Now, just as I was ready to wrap things up with a final praise of intermittent fasting schemes, I learned of two recently published papers in respected journals. One found that in adults over the age of 40, a time interval of fewer than 4.5 hours between meals, which essentially means time-restricted eating, was associated with earlier death! Yikes! The second study asked participants to use an app to record the timing of their meals and then went on to relate this to their body weight as documented in their medical records over a ten-year period. Weight changes were not associated with the time between the first and last meals, which would seem to argue against trying to lose weight by time-restricted eating.
Where does all this leave us? As is the case with almost every aspect of nutrition there is controversy, and studies can be found to back up each side. Separating the wheat from the chaff is challenging and requires an extensive review of studies to try to get a handle on the preponderance of evidence. At this point, that evidence indicates caloric restriction to be a factor in reducing markers of disease and longevity, but to make recommendations, especially ones that are difficult to institute, we need more than markers. We need long-term human trials, with a significant number of subjects that compare regular diets, reduced calorie diets, and intermittent fasting with end points of disease or death. Such lengthy trials are difficult if not impossible to finance, organize and monitor. In their absence, we are reduced to making educated guesses.

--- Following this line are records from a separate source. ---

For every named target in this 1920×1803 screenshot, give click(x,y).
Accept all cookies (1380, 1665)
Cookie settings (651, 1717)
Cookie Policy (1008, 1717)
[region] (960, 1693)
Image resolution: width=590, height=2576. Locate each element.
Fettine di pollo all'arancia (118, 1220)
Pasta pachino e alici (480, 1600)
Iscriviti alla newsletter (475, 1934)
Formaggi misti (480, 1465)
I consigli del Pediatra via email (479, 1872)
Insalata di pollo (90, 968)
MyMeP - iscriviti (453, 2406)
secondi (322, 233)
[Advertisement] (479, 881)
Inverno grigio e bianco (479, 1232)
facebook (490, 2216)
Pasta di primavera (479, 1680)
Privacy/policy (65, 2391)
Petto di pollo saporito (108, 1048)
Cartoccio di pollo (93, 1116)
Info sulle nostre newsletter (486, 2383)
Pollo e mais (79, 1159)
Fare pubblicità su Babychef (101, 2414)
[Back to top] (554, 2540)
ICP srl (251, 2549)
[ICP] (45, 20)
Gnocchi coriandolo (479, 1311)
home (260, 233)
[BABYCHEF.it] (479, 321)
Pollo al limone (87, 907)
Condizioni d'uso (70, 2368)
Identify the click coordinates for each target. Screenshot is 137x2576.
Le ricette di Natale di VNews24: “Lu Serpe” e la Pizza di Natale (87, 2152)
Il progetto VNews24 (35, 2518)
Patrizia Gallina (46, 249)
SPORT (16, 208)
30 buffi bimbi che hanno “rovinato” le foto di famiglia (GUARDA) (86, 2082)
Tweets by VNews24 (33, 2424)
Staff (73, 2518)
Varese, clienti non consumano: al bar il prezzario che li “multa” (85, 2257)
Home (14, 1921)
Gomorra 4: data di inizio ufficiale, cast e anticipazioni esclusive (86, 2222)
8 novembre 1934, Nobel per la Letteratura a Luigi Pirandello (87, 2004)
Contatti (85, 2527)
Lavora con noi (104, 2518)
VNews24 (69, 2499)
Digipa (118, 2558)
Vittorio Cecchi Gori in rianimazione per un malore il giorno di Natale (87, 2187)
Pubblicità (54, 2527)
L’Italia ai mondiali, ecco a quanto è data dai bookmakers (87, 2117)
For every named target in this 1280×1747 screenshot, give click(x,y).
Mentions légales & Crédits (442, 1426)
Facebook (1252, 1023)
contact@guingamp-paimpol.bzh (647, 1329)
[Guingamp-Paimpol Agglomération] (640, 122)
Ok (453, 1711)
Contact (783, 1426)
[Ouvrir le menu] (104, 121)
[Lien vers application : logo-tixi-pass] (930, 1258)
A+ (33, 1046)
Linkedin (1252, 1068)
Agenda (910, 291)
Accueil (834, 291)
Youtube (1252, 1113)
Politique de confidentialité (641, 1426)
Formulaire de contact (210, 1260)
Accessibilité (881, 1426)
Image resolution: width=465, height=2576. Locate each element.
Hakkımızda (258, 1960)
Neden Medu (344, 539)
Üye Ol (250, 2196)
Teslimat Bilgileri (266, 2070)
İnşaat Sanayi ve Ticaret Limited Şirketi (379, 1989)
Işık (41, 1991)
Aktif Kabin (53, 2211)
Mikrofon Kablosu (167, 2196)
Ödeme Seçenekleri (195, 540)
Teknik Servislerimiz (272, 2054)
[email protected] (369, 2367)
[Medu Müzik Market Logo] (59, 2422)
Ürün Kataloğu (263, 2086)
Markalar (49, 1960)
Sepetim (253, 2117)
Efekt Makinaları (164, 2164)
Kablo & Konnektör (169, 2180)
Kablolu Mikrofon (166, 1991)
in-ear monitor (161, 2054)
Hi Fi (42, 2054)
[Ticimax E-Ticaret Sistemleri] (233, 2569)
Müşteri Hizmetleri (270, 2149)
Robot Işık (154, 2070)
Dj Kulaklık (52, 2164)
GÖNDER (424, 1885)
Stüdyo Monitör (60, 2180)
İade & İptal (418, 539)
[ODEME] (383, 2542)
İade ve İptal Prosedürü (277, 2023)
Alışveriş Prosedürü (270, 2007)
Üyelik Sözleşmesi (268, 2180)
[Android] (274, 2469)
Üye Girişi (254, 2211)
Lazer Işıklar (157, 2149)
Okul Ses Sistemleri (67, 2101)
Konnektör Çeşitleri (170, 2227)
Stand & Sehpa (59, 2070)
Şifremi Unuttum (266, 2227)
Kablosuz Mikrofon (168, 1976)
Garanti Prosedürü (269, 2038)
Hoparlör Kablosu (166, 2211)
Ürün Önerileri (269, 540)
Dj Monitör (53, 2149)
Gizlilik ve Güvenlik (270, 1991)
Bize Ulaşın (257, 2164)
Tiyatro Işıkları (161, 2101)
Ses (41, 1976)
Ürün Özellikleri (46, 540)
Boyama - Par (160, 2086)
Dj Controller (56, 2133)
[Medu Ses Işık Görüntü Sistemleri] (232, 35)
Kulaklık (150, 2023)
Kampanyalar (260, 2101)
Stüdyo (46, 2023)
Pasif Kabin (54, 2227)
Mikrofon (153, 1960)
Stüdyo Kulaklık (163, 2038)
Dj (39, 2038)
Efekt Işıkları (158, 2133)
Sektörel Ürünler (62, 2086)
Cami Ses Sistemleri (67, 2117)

Since none of the calorie-restricted regimens has shown any risk, there seems to be no harm in giving one or another a shot, whether it be for weight loss or just enhanced health and perhaps a longer life. But I suspect most people would not be able to endure calorie restriction over the long term. There is just too much pleasure to be had from eating. However, having an early dinner and then fasting until bedtime may be a challenge that can be met and may be worth a try. At least until the next study comes out telling us that life expectancy in Spain, where dinners are traditionally eaten late at night, is longer than in North America.
Obviously, the field of nutritional research is very fertile and there are many plants to harvest, but we do have to watch out for the weeds.